Zones herbacées entre les rideaux de lisières installées au cours des 15 dernières années
Au début hésitante, la désignation des grands arbres à abattre est maintenant devenue une opération routinière annuelle menée par une équipe de forestiers de la Ville de Strasbourg qui s'est auto-formée à l'entretien de lisières étagées. De même, le repérage et l'abattage, dans les lisières internes, des tiges qui pourraient potentiellement un jour poser problème pour la sécurité des lignes sont effectués chaque année.
L'entretien de cette lisière incombe donc à la Ville de Strasbourg qui d'une part, contribue au développement de la Trame Verte et favorise la diversité et d'autre part, perçoit une rentrée financière grâce à l'exploitation périodique des gros bois situés en lisière extérieure du corridor de mise en sécurité.
Afin d'obtenir une harmonie paysagère et de rompre la rectitude des corridors, les arbustes poussant au pied des pylônes, là où les cables atteignent leur hauteur maximale, ont été laissés. Les pieds de pylônes sont donc en partie masqués mais restent complètement accessibles aux équipes techniques de RTE. Cette stratégie donne aux clairières herbacées une forme caractéristique de ballons de rugby. Cette forme non rectiligne des lisières accroit sensiblement leur valeur paysagère.
Dans les zones herbacées, les gestionnaires ont été rapidement confrontés à une colonisation effrénée du Solidage (Solidago sp), une espèce herbacée invasive originaire d'Amérique. Cette plante a une fâcheuse tendance à former des massifs de grande étendue et par son couvert dense, à limiter considérablement le développement de la flore indigène. Après plusieurs tentatives infructueuses, les gestionnaires sont néanmoins parvenus à l'éradiquer en plusieurs endroits en réalisant durant 4 ans une première fauche en début d'été (avant la floraison) et une deuxième fauche lorsque la plante a effectué des repousses. Les parties fauchées étaient ensuite exportées.
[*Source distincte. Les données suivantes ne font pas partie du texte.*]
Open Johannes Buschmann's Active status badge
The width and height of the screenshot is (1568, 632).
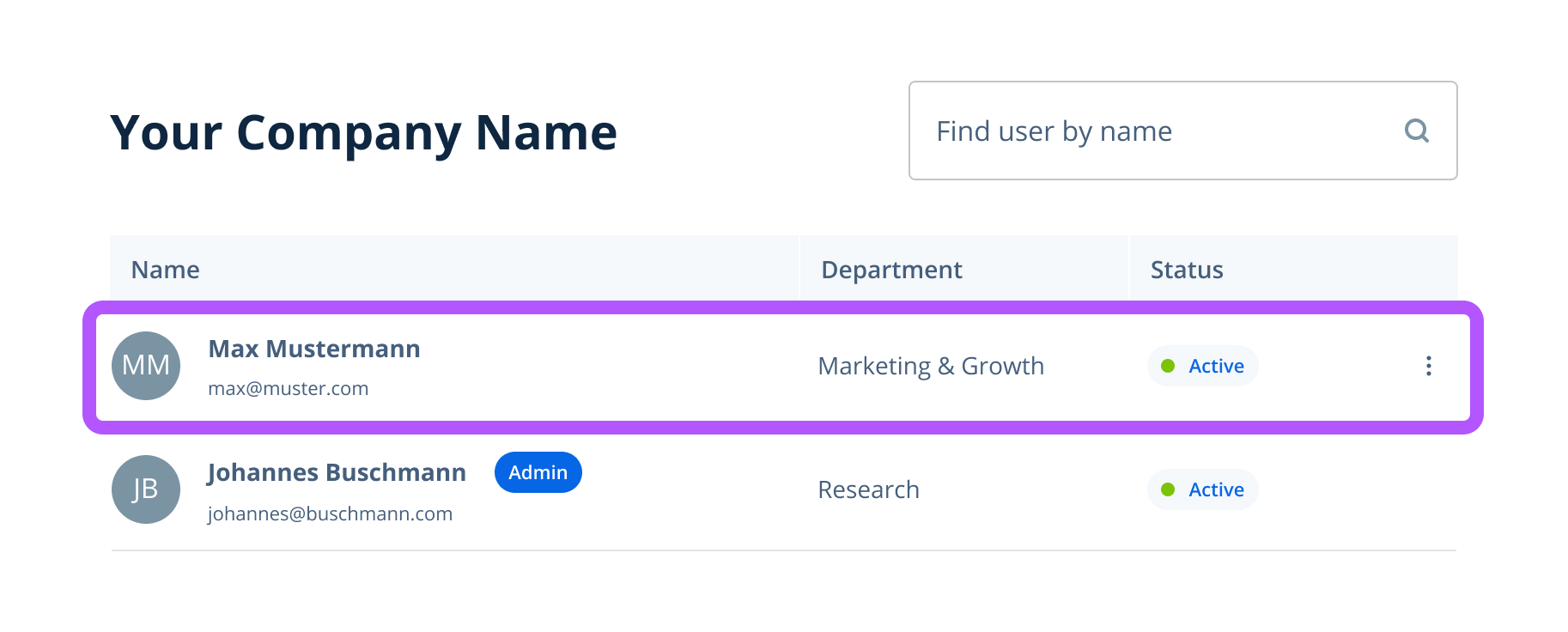[x=1203, y=489]
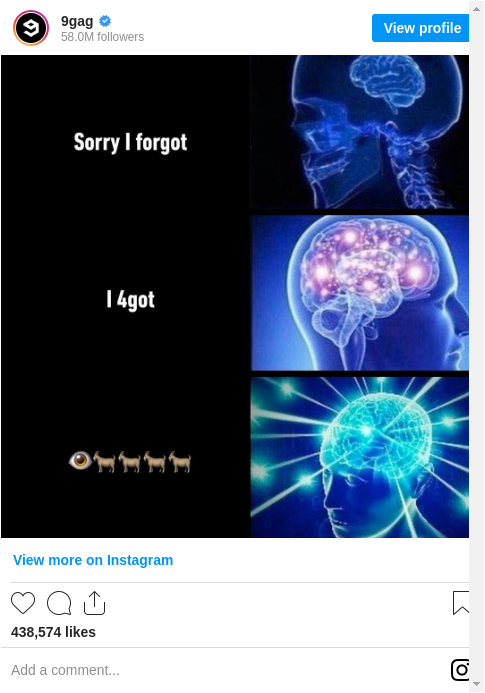This screenshot has height=693, width=485.
Task: Click the 438,574 likes count
Action: click(x=53, y=632)
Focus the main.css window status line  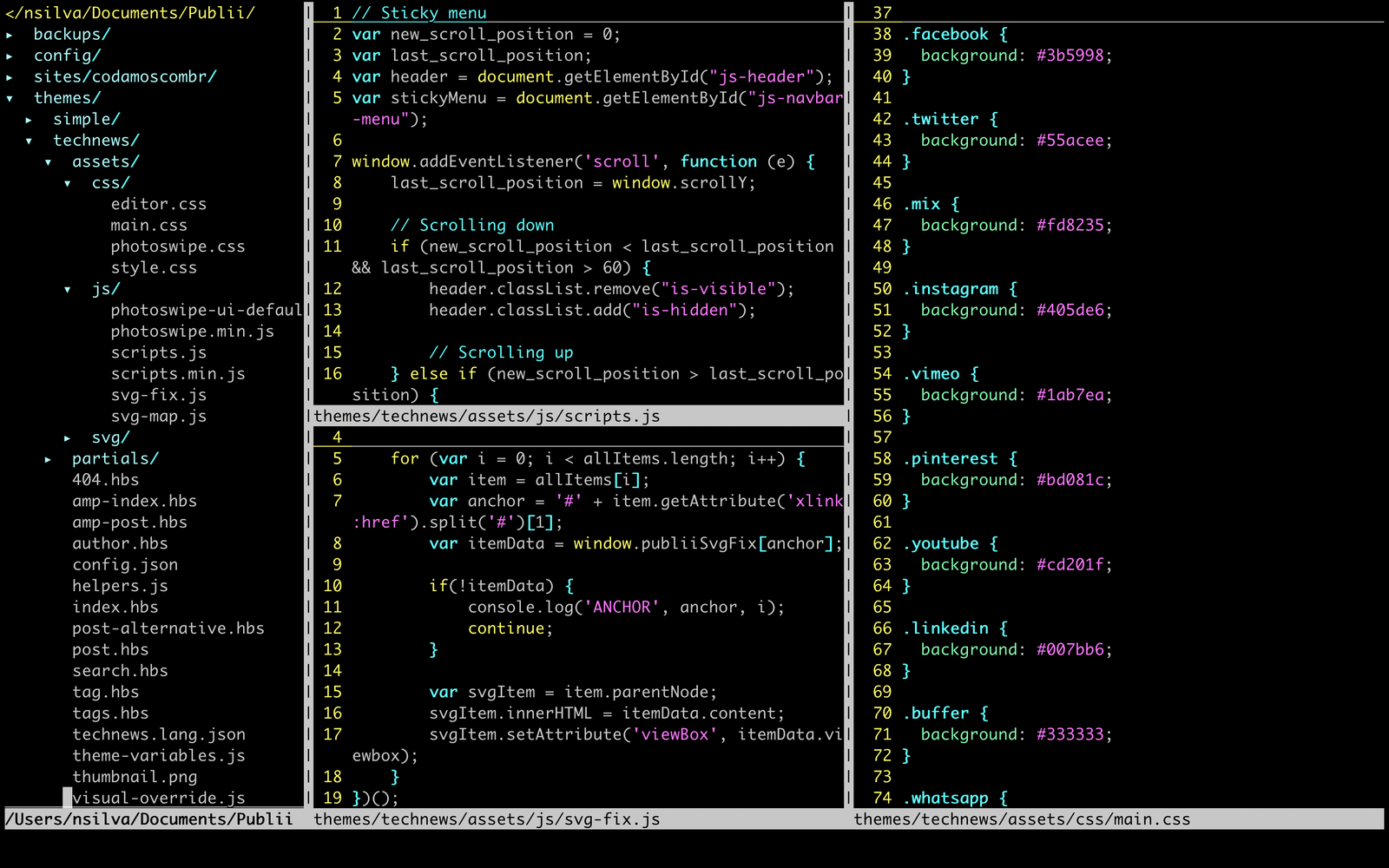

Cette double fauche annuelle a fini par épuiser les plantes en épuisant les réserves accumulées dans le dispositif racinaire.
Après 15 ans de gestion, le site est maintenant composé d'une alternance de zones herbeuses fauchées et de zones arbustives qui ne présentent plus le moindre danger pour les lignes à haute tension. Une telle mosaïque d'habitats est favorable à de nombreuses espèces, notamment des papillons ou encore des oiseaux, dont par exemple la Pie-grièche écorcheur qui a retrouvé là un biotope répondant à ses exigences.
Selon les gestionnaires, ces lisières sont aujourd'hui stabilisées : le temps à consacrer à la désignation et à l'abattage des arbres dangereux est bien moindre qu'au début. Sur ce site, le travail de RTE en termes de sécurité des lignes est donc limité à un survol en hélicoptère et, en cas de doute, à un contrôle visuel directement sur place. L'abattage éventuel en résultant étant alors confié, après dialogue avec son service forestier, à la Ville de Strasbourg, gestionnaire du site.
Les lisières étagées de l'Ile du Rohschollen constituent donc une preuve supplémentaire qu'il est possible de combiner une activité humaine, de surcroît industrielle, avec la dynamisation de la biodiversité.